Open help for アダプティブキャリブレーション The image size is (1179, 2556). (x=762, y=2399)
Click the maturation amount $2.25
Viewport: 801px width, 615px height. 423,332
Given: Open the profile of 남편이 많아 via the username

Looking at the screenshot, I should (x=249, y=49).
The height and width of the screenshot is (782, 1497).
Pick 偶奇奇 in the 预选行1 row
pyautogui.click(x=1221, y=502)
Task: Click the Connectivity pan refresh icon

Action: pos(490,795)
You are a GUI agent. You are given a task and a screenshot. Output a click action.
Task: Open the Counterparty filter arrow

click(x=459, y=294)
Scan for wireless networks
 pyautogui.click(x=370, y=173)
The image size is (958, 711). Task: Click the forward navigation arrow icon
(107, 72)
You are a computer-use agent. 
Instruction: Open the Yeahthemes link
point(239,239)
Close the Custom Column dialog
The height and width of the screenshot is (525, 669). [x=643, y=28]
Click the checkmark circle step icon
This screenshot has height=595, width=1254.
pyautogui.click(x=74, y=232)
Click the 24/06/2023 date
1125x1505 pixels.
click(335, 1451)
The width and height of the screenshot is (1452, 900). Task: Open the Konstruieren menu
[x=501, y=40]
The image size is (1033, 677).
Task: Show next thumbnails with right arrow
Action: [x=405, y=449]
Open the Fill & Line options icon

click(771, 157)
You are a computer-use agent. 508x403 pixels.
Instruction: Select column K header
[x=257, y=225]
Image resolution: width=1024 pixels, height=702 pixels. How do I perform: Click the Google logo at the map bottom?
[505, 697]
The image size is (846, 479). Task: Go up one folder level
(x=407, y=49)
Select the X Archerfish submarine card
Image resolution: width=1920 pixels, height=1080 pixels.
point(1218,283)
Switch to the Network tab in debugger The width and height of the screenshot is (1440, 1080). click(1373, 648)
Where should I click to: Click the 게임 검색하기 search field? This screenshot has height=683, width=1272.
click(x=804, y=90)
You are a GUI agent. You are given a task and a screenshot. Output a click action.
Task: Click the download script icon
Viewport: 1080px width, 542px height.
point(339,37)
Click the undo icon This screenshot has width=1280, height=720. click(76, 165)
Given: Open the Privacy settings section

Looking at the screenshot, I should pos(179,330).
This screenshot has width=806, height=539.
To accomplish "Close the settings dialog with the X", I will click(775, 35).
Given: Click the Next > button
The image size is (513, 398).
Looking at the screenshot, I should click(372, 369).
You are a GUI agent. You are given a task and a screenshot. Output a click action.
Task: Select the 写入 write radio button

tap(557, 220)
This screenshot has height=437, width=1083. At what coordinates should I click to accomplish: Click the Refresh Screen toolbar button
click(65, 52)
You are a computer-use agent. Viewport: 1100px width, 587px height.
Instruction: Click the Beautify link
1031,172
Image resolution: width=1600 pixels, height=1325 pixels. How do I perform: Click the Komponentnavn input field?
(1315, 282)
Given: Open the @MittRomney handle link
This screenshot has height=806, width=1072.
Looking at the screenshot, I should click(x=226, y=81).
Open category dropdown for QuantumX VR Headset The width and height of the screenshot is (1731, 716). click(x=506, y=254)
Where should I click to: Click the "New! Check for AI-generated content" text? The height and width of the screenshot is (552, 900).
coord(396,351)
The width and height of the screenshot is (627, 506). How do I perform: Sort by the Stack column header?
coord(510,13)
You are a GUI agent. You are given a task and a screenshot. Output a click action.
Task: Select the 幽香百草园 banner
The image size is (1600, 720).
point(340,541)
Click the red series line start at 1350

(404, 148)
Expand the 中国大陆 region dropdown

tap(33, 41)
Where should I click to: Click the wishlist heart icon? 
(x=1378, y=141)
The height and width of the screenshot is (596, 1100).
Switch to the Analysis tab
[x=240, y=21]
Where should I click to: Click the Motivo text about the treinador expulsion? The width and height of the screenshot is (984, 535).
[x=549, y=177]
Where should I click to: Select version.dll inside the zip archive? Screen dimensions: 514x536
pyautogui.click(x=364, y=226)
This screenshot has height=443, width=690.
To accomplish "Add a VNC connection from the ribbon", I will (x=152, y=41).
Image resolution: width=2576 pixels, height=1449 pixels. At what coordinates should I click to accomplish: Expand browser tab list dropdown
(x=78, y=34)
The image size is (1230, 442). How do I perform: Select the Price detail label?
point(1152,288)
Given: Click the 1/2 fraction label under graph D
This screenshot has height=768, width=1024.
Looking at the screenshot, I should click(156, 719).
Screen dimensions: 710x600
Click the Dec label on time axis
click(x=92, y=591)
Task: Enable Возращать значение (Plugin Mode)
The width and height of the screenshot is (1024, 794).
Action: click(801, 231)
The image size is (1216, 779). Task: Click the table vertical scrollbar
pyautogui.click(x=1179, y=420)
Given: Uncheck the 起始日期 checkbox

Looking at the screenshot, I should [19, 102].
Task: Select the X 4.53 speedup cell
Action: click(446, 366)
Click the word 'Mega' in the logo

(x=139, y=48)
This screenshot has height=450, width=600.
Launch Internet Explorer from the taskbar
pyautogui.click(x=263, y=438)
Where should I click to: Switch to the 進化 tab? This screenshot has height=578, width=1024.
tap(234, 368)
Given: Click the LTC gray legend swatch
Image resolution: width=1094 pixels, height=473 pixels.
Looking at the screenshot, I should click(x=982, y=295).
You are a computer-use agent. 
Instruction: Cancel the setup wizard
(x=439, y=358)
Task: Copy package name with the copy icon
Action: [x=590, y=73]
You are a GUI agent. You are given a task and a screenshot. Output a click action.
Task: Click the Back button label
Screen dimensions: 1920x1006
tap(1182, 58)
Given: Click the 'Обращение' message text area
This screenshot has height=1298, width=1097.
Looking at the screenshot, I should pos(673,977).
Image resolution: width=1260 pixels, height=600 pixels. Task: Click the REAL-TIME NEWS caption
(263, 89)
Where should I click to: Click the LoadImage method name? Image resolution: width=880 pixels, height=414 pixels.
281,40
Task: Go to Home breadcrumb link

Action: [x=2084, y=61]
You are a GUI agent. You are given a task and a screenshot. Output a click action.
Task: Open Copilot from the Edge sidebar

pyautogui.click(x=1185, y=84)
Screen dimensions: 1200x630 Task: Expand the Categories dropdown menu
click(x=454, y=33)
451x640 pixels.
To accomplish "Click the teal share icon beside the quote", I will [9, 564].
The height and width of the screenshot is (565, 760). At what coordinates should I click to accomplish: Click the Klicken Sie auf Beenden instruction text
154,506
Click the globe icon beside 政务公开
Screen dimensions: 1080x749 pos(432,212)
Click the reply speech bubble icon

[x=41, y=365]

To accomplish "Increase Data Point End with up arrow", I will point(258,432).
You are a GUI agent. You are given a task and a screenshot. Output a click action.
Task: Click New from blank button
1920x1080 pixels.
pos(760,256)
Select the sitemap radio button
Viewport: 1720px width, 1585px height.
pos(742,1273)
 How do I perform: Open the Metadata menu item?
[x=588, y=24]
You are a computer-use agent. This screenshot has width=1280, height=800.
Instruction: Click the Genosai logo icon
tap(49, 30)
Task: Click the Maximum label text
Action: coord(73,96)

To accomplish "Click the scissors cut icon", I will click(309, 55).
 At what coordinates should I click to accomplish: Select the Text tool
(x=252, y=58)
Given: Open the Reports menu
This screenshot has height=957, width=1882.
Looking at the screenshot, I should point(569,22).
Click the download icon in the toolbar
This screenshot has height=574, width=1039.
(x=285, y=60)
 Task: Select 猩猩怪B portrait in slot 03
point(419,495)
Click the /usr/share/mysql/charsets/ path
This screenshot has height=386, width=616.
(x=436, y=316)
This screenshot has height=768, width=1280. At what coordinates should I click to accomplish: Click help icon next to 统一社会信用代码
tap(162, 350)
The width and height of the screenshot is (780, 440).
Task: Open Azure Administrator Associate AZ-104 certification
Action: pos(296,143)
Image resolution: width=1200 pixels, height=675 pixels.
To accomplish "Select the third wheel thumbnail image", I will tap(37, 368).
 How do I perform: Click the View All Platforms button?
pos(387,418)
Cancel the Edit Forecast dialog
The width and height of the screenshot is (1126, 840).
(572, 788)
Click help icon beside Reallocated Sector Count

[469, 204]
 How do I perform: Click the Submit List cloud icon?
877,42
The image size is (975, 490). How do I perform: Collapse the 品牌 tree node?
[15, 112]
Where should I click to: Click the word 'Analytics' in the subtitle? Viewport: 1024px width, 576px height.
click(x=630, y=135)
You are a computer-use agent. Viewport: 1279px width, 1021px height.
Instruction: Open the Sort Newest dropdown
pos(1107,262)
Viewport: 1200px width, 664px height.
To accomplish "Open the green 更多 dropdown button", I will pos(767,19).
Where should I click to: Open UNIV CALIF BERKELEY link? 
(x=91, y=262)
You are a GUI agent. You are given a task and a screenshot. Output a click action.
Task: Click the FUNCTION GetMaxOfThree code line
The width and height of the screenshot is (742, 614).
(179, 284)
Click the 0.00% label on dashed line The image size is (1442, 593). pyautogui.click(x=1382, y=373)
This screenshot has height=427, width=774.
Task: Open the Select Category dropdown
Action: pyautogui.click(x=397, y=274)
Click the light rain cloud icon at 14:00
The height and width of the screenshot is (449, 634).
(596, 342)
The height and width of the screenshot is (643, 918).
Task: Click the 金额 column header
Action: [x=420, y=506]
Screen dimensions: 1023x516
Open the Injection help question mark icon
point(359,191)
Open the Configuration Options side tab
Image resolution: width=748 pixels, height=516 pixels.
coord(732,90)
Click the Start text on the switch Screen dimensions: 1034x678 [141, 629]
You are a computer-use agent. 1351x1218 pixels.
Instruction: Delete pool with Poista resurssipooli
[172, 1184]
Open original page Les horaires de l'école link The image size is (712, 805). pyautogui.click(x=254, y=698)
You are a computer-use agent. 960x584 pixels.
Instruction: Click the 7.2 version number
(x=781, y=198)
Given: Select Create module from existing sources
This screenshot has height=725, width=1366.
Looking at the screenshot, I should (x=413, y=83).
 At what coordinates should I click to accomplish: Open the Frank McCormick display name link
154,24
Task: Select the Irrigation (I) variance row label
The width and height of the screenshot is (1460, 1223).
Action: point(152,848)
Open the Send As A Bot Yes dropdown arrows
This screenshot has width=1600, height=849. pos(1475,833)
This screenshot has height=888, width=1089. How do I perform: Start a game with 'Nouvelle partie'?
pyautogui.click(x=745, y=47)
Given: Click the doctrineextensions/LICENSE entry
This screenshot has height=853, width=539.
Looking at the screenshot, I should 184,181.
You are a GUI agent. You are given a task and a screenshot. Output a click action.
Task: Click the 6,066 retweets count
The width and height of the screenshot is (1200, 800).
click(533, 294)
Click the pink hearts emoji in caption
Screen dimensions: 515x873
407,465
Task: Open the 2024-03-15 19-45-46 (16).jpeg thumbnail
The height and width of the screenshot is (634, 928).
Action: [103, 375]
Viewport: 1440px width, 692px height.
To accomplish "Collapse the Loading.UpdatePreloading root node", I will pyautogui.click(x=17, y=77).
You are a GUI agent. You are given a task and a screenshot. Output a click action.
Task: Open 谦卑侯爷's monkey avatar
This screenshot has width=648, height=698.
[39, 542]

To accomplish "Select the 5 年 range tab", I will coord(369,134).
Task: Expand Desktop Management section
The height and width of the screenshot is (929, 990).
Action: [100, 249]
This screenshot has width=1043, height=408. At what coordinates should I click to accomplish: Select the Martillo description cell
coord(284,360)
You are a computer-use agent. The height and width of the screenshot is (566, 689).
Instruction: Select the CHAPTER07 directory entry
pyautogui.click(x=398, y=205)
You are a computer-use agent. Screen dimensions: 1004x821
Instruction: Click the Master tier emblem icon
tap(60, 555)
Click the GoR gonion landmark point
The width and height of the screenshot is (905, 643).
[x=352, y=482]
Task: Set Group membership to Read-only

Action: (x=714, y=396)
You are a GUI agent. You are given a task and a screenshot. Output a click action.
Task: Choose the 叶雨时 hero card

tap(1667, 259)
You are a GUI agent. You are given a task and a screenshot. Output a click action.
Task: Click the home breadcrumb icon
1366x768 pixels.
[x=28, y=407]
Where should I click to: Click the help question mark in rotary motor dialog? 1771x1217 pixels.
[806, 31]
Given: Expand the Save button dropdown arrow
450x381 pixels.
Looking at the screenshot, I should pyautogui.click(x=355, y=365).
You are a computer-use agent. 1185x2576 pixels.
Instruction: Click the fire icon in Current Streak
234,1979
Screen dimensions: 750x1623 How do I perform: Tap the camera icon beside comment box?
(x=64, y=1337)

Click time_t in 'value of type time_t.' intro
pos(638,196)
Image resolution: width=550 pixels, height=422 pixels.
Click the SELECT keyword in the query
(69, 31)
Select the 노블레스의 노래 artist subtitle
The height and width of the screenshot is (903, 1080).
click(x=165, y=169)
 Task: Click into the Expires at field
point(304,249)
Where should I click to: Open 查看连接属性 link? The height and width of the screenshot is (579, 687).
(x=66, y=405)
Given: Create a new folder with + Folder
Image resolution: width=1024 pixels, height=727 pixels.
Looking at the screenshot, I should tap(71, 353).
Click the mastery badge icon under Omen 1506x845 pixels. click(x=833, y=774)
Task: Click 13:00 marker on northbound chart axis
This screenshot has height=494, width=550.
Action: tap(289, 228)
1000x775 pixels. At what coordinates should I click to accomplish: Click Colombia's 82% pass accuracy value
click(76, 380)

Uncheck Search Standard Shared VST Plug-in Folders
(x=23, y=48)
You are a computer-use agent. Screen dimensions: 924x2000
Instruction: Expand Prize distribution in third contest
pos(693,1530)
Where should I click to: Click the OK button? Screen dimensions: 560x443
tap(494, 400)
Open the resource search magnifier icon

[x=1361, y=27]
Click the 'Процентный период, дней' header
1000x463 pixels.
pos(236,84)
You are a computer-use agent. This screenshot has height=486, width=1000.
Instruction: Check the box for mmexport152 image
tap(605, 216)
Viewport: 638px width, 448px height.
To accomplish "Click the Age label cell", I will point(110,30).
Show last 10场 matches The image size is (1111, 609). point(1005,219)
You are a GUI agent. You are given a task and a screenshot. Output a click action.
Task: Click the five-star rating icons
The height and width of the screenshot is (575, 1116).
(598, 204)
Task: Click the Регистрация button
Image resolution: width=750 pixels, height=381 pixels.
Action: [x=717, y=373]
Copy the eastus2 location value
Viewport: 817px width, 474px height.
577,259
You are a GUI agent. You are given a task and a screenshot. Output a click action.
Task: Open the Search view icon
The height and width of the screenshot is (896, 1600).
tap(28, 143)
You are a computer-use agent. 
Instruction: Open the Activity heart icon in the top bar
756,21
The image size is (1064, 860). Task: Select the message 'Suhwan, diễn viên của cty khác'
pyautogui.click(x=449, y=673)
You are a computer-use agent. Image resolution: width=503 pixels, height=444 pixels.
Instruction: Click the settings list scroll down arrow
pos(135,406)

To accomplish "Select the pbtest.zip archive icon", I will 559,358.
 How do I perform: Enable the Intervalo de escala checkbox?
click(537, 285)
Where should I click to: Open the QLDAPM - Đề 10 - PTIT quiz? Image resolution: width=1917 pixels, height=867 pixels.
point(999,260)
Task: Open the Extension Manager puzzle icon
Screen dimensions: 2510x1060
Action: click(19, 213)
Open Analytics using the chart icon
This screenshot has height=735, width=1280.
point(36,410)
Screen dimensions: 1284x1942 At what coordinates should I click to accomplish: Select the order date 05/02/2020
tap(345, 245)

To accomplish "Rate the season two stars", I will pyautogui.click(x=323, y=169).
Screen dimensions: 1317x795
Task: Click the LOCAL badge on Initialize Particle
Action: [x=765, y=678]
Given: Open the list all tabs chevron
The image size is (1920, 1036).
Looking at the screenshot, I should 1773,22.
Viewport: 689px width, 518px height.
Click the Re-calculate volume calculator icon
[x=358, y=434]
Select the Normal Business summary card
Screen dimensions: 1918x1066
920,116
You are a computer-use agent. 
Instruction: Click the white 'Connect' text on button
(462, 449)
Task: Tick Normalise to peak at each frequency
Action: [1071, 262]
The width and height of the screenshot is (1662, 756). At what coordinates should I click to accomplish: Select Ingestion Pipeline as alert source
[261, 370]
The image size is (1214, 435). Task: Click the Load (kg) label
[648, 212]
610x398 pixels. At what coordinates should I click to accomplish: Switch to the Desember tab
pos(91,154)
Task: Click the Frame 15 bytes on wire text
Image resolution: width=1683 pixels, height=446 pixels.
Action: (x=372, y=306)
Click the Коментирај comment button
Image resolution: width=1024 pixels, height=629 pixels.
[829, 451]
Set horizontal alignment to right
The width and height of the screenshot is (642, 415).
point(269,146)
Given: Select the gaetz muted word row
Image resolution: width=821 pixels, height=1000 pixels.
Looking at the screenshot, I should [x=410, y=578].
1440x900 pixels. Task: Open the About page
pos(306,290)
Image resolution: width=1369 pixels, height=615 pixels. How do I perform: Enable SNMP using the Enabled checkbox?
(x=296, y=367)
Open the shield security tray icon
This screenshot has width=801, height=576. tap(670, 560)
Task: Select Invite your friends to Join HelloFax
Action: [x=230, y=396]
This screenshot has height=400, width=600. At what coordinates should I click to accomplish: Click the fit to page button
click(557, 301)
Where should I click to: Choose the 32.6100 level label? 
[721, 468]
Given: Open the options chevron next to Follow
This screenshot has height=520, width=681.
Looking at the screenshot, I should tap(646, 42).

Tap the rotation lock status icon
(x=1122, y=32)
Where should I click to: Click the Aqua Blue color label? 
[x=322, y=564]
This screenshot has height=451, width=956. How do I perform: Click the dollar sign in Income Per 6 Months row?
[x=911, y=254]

◇ ◇ ◇

**What you are asked to do:** Scan the listing above and copy all lines containing the word "chart".

**The completed task:**
Task: Click 13:00 marker on northbound chart axis
Open Analytics using the chart icon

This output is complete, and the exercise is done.